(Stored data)
***

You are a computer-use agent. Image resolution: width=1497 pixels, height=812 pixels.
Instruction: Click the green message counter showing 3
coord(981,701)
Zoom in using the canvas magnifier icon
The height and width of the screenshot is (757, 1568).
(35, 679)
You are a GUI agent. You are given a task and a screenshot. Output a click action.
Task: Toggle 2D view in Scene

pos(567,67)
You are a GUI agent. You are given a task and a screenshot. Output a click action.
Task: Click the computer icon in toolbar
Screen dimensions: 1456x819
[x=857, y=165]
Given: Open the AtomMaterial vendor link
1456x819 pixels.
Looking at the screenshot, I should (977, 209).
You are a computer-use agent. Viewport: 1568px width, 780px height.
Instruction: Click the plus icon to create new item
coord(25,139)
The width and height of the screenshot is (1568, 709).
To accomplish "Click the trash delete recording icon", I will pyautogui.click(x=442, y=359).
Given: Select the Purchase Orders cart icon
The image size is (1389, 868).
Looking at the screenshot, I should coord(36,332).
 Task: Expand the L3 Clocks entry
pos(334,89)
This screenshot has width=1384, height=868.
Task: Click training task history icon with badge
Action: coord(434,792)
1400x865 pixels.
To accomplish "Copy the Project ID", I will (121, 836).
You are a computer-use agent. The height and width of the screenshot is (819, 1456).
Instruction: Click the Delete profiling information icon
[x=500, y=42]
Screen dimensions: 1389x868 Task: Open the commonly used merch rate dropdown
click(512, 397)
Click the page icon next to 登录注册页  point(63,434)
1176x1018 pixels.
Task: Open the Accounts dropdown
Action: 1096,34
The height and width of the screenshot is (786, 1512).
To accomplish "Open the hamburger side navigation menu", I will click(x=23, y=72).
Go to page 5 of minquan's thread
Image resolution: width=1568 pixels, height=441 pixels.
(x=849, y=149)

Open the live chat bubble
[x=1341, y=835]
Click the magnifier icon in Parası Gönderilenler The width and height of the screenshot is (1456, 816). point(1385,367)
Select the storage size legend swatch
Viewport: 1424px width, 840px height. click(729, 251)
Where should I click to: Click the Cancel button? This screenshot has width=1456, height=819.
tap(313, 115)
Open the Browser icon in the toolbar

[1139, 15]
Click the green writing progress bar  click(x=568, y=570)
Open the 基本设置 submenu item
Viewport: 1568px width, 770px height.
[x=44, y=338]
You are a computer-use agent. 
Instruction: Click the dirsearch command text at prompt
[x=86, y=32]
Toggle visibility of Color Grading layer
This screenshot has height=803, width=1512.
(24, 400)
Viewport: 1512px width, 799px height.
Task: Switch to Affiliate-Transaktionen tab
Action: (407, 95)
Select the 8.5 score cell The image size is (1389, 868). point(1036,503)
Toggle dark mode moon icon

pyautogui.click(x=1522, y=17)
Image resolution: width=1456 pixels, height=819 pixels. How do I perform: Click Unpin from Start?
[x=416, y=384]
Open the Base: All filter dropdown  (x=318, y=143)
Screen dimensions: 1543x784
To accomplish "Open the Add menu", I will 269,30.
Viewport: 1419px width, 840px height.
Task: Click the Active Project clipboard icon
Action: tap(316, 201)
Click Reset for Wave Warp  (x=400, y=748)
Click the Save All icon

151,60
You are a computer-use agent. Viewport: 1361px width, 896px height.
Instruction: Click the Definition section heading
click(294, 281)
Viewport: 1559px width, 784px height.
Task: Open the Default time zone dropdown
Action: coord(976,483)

***

_What is required_. Repeat each entry word for word.

_Response_.
You are a computer-use agent. Image resolution: width=1497 pixels, height=812 pixels.
Instruction: Click the green message counter showing 3
coord(981,701)
Zoom in using the canvas magnifier icon
The height and width of the screenshot is (757, 1568).
(35, 679)
You are a GUI agent. You are given a task and a screenshot. Output a click action.
Task: Toggle 2D view in Scene

pos(567,67)
You are a GUI agent. You are given a task and a screenshot. Output a click action.
Task: Click the computer icon in toolbar
Screen dimensions: 1456x819
[x=857, y=165]
Given: Open the AtomMaterial vendor link
1456x819 pixels.
Looking at the screenshot, I should (977, 209).
You are a computer-use agent. Viewport: 1568px width, 780px height.
Instruction: Click the plus icon to create new item
coord(25,139)
The width and height of the screenshot is (1568, 709).
To accomplish "Click the trash delete recording icon", I will pyautogui.click(x=442, y=359).
Given: Select the Purchase Orders cart icon
The image size is (1389, 868).
Looking at the screenshot, I should coord(36,332).
 Task: Expand the L3 Clocks entry
pos(334,89)
This screenshot has width=1384, height=868.
Task: Click training task history icon with badge
Action: coord(434,792)
1400x865 pixels.
To accomplish "Copy the Project ID", I will (121, 836).
You are a computer-use agent. The height and width of the screenshot is (819, 1456).
Instruction: Click the Delete profiling information icon
[x=500, y=42]
Screen dimensions: 1389x868 Task: Open the commonly used merch rate dropdown
click(512, 397)
Click the page icon next to 登录注册页  point(63,434)
1176x1018 pixels.
Task: Open the Accounts dropdown
Action: 1096,34
The height and width of the screenshot is (786, 1512).
To accomplish "Open the hamburger side navigation menu", I will click(x=23, y=72).
Go to page 5 of minquan's thread
Image resolution: width=1568 pixels, height=441 pixels.
(x=849, y=149)

Open the live chat bubble
[x=1341, y=835]
Click the magnifier icon in Parası Gönderilenler The width and height of the screenshot is (1456, 816). point(1385,367)
Select the storage size legend swatch
Viewport: 1424px width, 840px height. click(729, 251)
Where should I click to: Click the Cancel button? This screenshot has width=1456, height=819.
tap(313, 115)
Open the Browser icon in the toolbar

[1139, 15]
Click the green writing progress bar  click(x=568, y=570)
Open the 基本设置 submenu item
Viewport: 1568px width, 770px height.
[x=44, y=338]
You are a computer-use agent. 
Instruction: Click the dirsearch command text at prompt
[x=86, y=32]
Toggle visibility of Color Grading layer
This screenshot has height=803, width=1512.
(24, 400)
Viewport: 1512px width, 799px height.
Task: Switch to Affiliate-Transaktionen tab
Action: (407, 95)
Select the 8.5 score cell The image size is (1389, 868). point(1036,503)
Toggle dark mode moon icon

pyautogui.click(x=1522, y=17)
Image resolution: width=1456 pixels, height=819 pixels. How do I perform: Click Unpin from Start?
[x=416, y=384]
Open the Base: All filter dropdown  (x=318, y=143)
Screen dimensions: 1543x784
To accomplish "Open the Add menu", I will 269,30.
Viewport: 1419px width, 840px height.
Task: Click the Active Project clipboard icon
Action: tap(316, 201)
Click Reset for Wave Warp  (x=400, y=748)
Click the Save All icon

151,60
You are a computer-use agent. Viewport: 1361px width, 896px height.
Instruction: Click the Definition section heading
click(294, 281)
Viewport: 1559px width, 784px height.
Task: Open the Default time zone dropdown
Action: coord(976,483)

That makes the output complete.